I’ve got an easier solution: ignore the whole stupid book. I agree that we’re better off getting our views of reality and morality from people debating and discussing the matter in light of practical, real world issues, so why handicap the situation by starting with the assumption that God is real or any of the rest of those fantastical stories are true?
#3. Atheist:God Is Not Great
Oh boy, here we go.
Last week, Hitchens — known for his intellect, eloquence and insufferable arrogance — achieved his life-long goal of becoming God by ceasing to exist.
Hitchens didn’t have the goal of becoming God, and neither does any other atheist, dude. And no atheist thinks that being dead makes you a god, or else we wouldn’t be atheists — we’d be polytheists for everyone who ever died. Hitchens’ own words in his last couple of years frequently mentioned that being sick and dying sucks, and dismissed any attempts to imagine an upside. If you’re going to attack a position, make some effort to find out what the position is, mkay?
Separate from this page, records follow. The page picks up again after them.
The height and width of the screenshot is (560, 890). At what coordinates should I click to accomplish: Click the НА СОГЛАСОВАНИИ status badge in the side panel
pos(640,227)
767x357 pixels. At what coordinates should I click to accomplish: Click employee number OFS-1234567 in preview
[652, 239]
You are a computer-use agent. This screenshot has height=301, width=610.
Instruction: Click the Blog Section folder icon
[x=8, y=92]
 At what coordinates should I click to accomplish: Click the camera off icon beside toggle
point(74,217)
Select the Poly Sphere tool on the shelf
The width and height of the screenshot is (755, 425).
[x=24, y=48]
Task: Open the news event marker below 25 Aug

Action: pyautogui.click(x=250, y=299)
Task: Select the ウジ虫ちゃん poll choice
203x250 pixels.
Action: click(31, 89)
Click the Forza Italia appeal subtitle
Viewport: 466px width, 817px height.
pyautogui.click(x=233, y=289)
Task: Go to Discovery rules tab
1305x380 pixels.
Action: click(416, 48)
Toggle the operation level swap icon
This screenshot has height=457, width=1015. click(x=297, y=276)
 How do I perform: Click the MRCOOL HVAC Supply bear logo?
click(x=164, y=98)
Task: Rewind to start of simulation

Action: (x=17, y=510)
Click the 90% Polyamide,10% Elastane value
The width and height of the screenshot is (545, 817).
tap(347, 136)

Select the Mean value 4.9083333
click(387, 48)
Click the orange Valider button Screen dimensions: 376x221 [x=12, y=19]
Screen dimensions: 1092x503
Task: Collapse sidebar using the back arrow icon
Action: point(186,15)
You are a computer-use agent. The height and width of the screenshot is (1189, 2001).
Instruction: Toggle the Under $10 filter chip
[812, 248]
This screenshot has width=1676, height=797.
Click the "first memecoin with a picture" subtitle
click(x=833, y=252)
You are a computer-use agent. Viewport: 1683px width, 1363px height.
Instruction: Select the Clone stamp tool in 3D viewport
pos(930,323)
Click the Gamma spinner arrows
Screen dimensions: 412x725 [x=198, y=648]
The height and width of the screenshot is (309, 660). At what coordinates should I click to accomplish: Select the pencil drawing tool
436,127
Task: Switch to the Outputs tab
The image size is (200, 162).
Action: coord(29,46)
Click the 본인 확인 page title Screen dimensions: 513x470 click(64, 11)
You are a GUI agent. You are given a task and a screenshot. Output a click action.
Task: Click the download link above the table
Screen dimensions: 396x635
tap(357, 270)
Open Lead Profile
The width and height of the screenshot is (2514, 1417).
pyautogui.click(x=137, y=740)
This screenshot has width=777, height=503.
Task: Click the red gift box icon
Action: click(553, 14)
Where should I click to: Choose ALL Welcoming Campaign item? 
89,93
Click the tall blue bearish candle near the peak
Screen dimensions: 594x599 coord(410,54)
And yes, I recognize that this is probably an attempt at sarcastic humor, and maybe he doesn’t really think that Hitchens believed himself to be God. He’s just trying to get a laugh by referencing a commonly held belief about atheists. Commonly held by idiots, that is.
Also, how illogical. “Hey man, this God you believe in that I totally don’t believe in? Yeah, well, he sucks!” Kind of tries too hard, y’know? I mean, after all, if chicks think you’re a badass for saying your old man or your High School principal sucks, then, wow, imagine what a rebel you are for saying God sucks.
It’s really a whole lot simpler than you’re making it out to be. Look, theists commonly make two kinds of claims, among others:
- It is factually true that a God exists and created the universe and everything in it.
- Belief in God, and adherence to the tenets of (insert religion here) is necessary to act morally.
Atheists dispute both these points, and they’re both important. The first one is probably wrong because there isn’t a shred of evidence to support it that has arisen in thousands of years of looking for some. The second is not just wrong, but dangerous in a very real way, because it encourages theists to view atheists as amoral at best and evil at worst.
It is entirely fair to point out that the God of the Bible, while fictional, behaves in a way that would be considered sociopathic if a human did them. Real or not, we don’t want to be getting morality from someone who thinks it’s cool to “test” people by ordering them to kill their children and see if they’ll do it.
And it’s not some kind of “rebellion” that makes this a valid point. When George Carlin stood on a stage and said “If there is a God, may he strike this audience dead,” he wasn’t trying to show the audience how awesome and intimidating he was; he was trying to show how comical the whole idea really is, that there’s supposed to be a God who punishes people for wrongdoing.
But my main complaint is that most purveyors of this sentiment don’t really have a beef with God. Even Hitchens’ book mostly tears apart the abuses of organized religion, particularly Judaism, Islam and Christianity. I’m surprised how often atheists conflate the two things. Of course organized religion sucks. It’s run by people. Religion, like government or anything structured and administered by humanity, will always be flawed and ruined by all of our weaknesses and failings.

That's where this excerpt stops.